Thursday, June 17, 2010

Zero Tolerance in Schools, except for the Police

Every day, I drive past a junior high school in my neighborhood. Every day that school is in session, there is a police car parked outside of the school. I mentioned this to my students at a local university last semester. It bothers me. They took it to be completely normal to have police present at schools.

Most of these students grew up in rural towns across Nebraska and Iowa. Why do taxpayers pay to have police present in schools? Is there no such thing as discipline anymore? In Nebraska, no student can ever be really expelled from a K-12 public school program. That is the problem.

Today I read this:

Mom: R.I. School Bans 8-Year-Old Son's Patriotic Hat With Army Figures

Published June 17, 2010

| FOXNews.com

The hat 8-year-old David Morales designed for a school project in R.I.

PROVIDENCE, R.I.

A Rhode Island mother says her 8-year-old son's school would not let him wear a patriotic hat she says he designed for a project to honor Army troops because the school thought it was inappropriate.

Christan Morales says her son David was assigned to make a crazy hat for his second grade class at the Tiogue School in Coventry, R.I. Morales said her son came up with an idea to glue small plastic Army figures to a camouflage hat with an American flag.

Morales said the principal at David's school called her to say the hat wasn't appropriate because it had guns, which violated a school ban on weapons and toy weapons.

“We don’t advocate having any concept of weapons in the school,” Kenneth DiPietro, superintendent of Coventry Public Schools, told FoxNews.com.

“(David’s) military theme was all welcomed. The only issue was the weapons displayed on the hat.”

DiPietro said the intent of the principal was to allow the child the full expression of depicting the theme, but to help him find a way to express it without the presentation of weapons.
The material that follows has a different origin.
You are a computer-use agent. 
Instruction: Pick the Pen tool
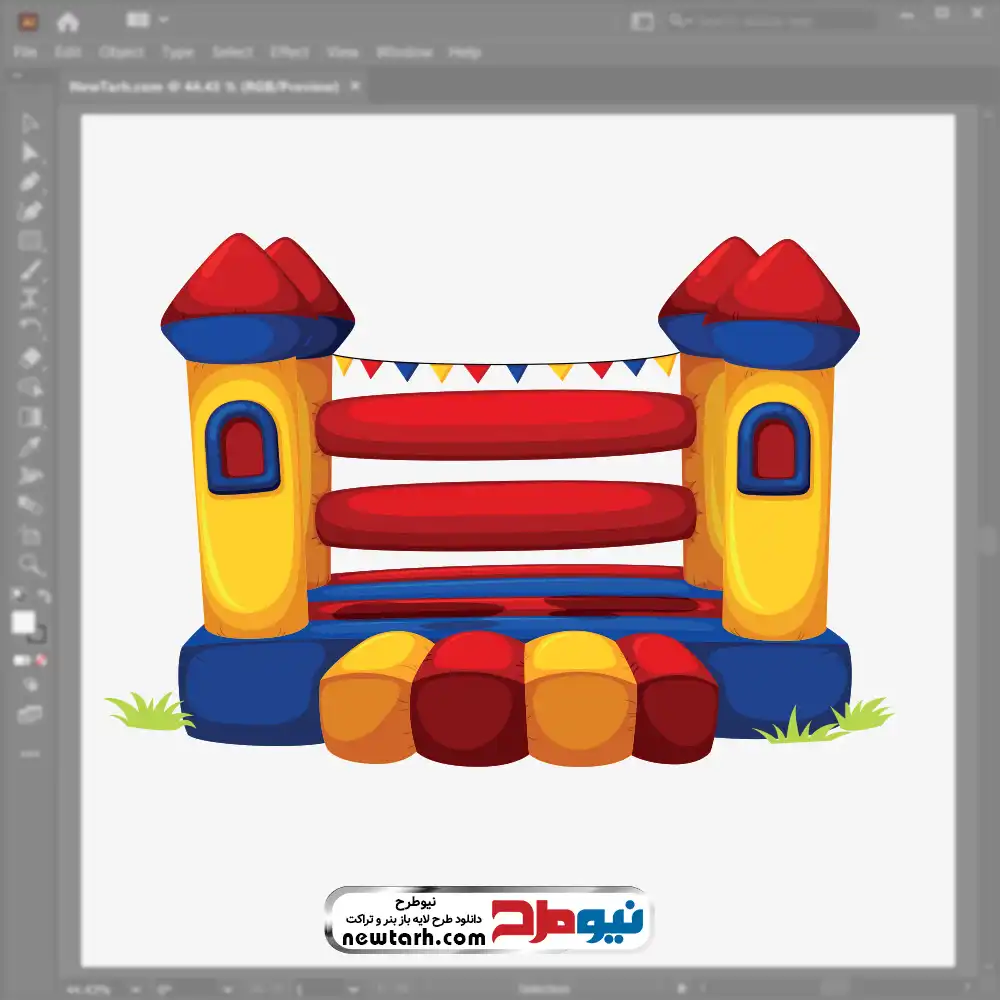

He said the principal decided there were alternative ways to represent his theme.

“The principal’s concern was not the theme, not the patriotism and not the soldiers,” said DiPietro. “She worked with family to come up with alternatives so the child’s rights and patriotism was protected.”

Christan Morales has not returned FoxNews.com’s request for comment.
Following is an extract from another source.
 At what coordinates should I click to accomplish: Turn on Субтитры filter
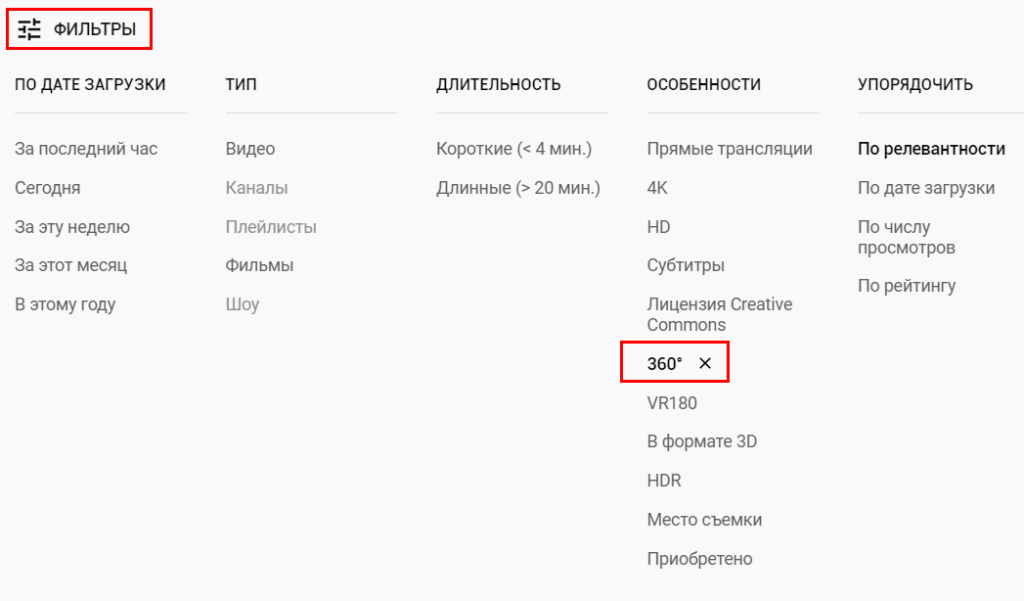685,266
After the incident, David’s father requested a copy of Coventry Public Schools’ zero-tolerance policy for weapons and depictions of weapons, DiPietro said.
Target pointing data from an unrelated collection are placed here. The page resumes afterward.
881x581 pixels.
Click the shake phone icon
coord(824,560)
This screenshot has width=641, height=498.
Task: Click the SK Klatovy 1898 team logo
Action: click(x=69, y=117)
DiPietro said the school hopes to learn from this incident and spend time deciding whether there should be a different strategy for handling such issues in the future.

The Associated Press contributed to this report.


When my son was in kindergarten, he was sent to the principal's office of his Catholic school for making a gun with his index finder and thumb. Today when we talked about it again, 4 years later, he said, "I was saying hi to a gal," winked, made the gesture with his hand and made a clicking sound with his teeth. Then he told me that wasn't true, he really did make a gun with his hand.

A gun with his hand. The very idea that finger guns are unacceptable is a bit excessive. Why can't boys play cops and robbers, or cowboys and Indians, or galactic invaders? So the boy in Rhode Island wanted to honor the military, but the squishy members of the teachers' union can't handle normal discipline. Call in the Cops.

Is anyone else concerned we are on a slippery slope to a police state? If young people in their 20's now feel comfortable with daily police presence in school, what else will the tolerate?

I have no answers, but I see writing on the wall.